Wann dämmert es den Regierenden endlich, dass sie Teil des Problems sind und nicht Teil der Lösung? Bundesinnenminister Horst Seehofer (CSU) hat Verständnis für die Demonstranten in Sachsen, er erklärt die Migration sogar zur "Mutter aller Probleme". Ei der Daus, das hätte ich jetzt nicht gedacht. Wohnungsnot, horrende Mieten, Gentrifizierung? Ah geh, die Migration ist noch viel, viel schlimmer! Niedriglohnsektor, Leiharbeit, wachsender Anteil von Befristungen? Ah geh, die Migration ist noch viel, viel schlimmer! Die tiefer werdende Kluft zwischen Arm und Reich, Altersarmut, Pflegenotstand? Ah geh, die Migration ist noch viel, viel schlimmer! Mit so einer Ignoranz wird genau der Frust erzeugt, der die Menschen in die Arme der AfD treibt. Dass sich die Hetzer dadurch bestätigt fühlen, liegt auf der Hand.

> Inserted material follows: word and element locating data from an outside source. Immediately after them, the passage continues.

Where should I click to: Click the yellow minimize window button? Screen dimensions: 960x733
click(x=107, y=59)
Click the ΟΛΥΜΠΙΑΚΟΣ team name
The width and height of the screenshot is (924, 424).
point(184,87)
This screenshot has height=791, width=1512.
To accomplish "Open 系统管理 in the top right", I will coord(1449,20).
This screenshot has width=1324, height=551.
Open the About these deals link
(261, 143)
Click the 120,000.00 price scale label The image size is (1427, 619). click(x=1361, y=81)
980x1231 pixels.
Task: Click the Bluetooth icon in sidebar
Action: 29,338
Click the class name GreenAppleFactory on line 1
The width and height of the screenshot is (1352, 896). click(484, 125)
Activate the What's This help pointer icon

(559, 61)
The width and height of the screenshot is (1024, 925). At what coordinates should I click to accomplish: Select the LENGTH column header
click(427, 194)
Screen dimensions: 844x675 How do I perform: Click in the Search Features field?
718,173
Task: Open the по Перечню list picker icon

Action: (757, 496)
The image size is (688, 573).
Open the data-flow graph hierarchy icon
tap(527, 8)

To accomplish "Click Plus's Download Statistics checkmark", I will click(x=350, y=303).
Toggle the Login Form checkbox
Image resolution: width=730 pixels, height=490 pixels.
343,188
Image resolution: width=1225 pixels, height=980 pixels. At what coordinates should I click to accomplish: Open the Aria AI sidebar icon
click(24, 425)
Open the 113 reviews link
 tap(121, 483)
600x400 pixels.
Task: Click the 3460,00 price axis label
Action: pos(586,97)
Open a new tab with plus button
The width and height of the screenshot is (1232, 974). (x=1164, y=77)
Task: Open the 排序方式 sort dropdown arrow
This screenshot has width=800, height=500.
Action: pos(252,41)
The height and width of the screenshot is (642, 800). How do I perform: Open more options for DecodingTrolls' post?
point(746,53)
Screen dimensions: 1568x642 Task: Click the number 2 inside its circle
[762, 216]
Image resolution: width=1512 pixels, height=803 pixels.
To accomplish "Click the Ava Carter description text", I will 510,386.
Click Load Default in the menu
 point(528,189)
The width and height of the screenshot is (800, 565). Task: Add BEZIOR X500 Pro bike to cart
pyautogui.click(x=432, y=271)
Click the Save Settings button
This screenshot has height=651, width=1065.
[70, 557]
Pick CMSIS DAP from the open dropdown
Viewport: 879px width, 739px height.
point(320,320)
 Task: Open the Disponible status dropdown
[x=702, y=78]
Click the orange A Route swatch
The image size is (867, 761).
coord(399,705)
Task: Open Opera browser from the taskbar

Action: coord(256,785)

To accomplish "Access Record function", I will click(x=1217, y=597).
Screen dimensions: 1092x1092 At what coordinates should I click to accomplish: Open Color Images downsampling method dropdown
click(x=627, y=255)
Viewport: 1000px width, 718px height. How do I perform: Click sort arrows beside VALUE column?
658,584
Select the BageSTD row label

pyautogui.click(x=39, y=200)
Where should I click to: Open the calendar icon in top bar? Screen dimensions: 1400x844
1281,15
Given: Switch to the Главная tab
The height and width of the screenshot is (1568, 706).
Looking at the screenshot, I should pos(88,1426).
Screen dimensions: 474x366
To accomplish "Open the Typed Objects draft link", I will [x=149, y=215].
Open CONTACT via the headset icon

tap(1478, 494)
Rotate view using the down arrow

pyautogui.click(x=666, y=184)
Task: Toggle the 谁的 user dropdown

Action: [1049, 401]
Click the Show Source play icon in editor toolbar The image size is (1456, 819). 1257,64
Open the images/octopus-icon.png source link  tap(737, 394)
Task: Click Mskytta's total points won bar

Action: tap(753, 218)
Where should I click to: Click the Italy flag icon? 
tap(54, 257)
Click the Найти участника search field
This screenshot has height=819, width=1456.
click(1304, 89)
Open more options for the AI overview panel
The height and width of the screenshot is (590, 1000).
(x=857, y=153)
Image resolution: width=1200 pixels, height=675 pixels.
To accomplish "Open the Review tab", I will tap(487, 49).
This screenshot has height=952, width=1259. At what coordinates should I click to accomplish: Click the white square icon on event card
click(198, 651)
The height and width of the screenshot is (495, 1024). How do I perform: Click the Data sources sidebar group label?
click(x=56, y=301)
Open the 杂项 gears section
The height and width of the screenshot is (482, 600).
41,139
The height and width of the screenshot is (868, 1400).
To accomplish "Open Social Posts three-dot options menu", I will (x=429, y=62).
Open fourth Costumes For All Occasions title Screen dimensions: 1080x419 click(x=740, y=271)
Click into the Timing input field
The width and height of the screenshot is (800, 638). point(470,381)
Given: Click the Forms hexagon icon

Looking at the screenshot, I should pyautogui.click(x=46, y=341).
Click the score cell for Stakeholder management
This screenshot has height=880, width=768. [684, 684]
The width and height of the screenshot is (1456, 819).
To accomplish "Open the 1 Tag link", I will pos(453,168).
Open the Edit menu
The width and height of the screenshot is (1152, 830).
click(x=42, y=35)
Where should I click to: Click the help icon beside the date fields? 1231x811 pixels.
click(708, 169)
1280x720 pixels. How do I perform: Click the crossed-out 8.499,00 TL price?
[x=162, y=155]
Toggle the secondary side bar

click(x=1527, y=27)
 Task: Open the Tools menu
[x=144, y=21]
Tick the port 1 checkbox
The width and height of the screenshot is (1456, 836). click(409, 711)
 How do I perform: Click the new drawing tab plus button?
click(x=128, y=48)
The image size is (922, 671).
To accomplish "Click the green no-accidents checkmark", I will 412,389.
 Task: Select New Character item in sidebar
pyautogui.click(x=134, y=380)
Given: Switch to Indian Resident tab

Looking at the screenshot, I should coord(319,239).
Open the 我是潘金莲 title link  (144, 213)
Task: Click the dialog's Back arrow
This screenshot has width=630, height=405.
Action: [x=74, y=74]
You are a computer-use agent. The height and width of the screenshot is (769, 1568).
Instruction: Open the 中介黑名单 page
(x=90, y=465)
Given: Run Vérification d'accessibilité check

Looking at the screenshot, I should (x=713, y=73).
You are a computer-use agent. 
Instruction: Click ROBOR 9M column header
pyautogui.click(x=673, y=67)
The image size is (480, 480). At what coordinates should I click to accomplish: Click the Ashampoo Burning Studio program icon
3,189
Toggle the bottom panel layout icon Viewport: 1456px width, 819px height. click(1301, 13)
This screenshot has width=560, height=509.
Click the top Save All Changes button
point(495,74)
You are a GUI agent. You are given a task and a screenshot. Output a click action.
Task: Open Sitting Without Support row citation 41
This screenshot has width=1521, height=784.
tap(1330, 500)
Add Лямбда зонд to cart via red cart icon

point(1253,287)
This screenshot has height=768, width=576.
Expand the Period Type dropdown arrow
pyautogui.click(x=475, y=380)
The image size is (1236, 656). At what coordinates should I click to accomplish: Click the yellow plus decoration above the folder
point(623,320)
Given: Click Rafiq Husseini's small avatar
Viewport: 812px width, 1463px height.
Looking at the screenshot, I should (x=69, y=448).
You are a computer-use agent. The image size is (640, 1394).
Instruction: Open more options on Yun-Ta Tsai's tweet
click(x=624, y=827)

Wobei die AfD, man schaue bloß einmal in ihr Programm, nur eine Scheinlösung ist. Außer der Präsentation von Sündenböcken ("die Ausländer sind schuld") hat sie nichts anzubieten. Viele Phrasen, wenig Substanz. Aber Seehofer gibt ihnen auch noch recht. Wenn es für politische Dummheit Preise gäbe, hätten einige anstatt der Modelleisenbahn Vitrinen voller Pokale im Hobbykeller stehen. Selbstverständlich sind nicht alle Demonstranten in Chemnitz Nazis, doch es haben sich eben viel zu viele mit den Nazis gemeingemacht. Wie naiv darf man eigentlich sein? Ich schreite ja auch nicht Seit' an Seit' mit der Antifa und beteuere anschließend: "Mit denen habe ich nichts am Hut." Bitte keine faulen Ausreden! Mitgefangen, mitgehangen!

Seehofer ist nicht der einzige Abwiegler, Kopfschütteln hinterlässt auch Sachsens Ministerpräsident Michael Kretschmer (CDU): "Es gab keinen Mob, es gab keine Hetzjagd und es gab keine Pogrome in dieser Stadt." Wirklich nicht? Vermutlich war alles nur ein harmloser Abendspaziergang "besorgter Bürger". Und die Fernsehbilder sind natürlich gefakt. Wissen wir ja, "Lügenpresse" und so…  Der Fisch stinkt bekanntlich vom Kopfe her: Kretschmer war der Applaus von rechts gewiss, Jörg Meuthen (AfD) reagierte prompt und startete mit Verweis auf dessen Äußerung einen Angriff auf Bundeskanzlerin Angela Merkel. Der sächsische CDU-Chef hinterlässt nicht zum ersten Mal den Eindruck, völlig überfordert zu sein.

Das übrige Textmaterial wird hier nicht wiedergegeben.